Nous devons aussi associer tout le monde à ce travail. Tous les représentants de l'Assemblée nationale doivent faire bloc sur ce sujet sans laisser place à la polémique. À votre question, madame la ministre, je répondrai ceci : vous aurez le soutien total du groupe UMP pour défendre le programme européen d'aide aux plus démunis et les solutions les plus efficaces possibles pour aider les associations.
Il faut s'appuyer également sur les parlementaires européens auxquels je rends hommage car sans leur soutien il y a deux ans, nous ne serions pas arrivés à maintenir le PEAD. Tous groupes confondus, ils ont joué un rôle essentiel pour convaincre la Commission européenne de déposer une nouvelle base légale et pour convaincre nos amis allemands de l'accepter.
Appuyons-nous aussi sur certains autres États qui partagent notre vision de la construction européenne.
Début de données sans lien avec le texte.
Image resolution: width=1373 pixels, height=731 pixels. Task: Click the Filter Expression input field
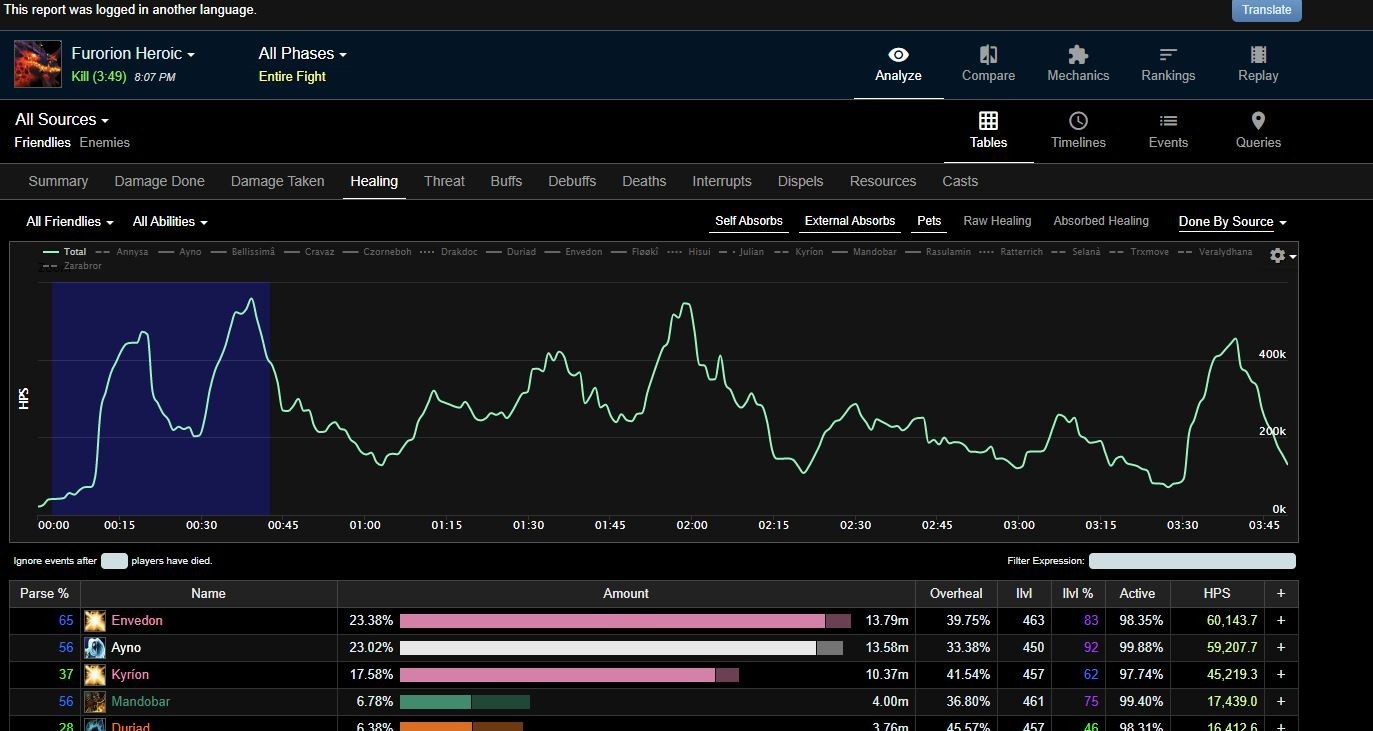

Appuyons-nous sur les associations, y compris les associations caritatives de pays qui ne soutiennent pas le PEAD. En Allemagne, il y a des associations comme Die Tafel qui, en liaison avec les Restos du coeur et le Secours populaire, essaient de convaincre les autorités politiques allemandes de bouger sur ce dossier. Il faut nous appuyer sur elles.
Enfin, dernier élément de réflexion : il est indispensable que nous inscrivions ce projet de fonds européen d'aide aux plus démunis dans une réflexion plus globale sur l'avenir de l'Europe. L'Europe est-elle une somme de politiques nationales ou la réalisation de nouvelles politiques communes ? Est-elle synonyme de chacun pour soi ou de solidarité européenne ? Est-elle strictement économique et budgétaire ou doit-elle aussi retrouver enfin un projet, une ambition, un sens politique ?
Pour notre groupe et beaucoup d'entre vous, je le sais, notre Europe doit défendre l'aide au plus démunis et le soutien aux plus faibles ; c'est une Europe des politiques communes et de la solidarité ; c'est une Europe qui donne sa place et sa chance à chacun. (Applaudissements sur les bancs du groupe UMP.)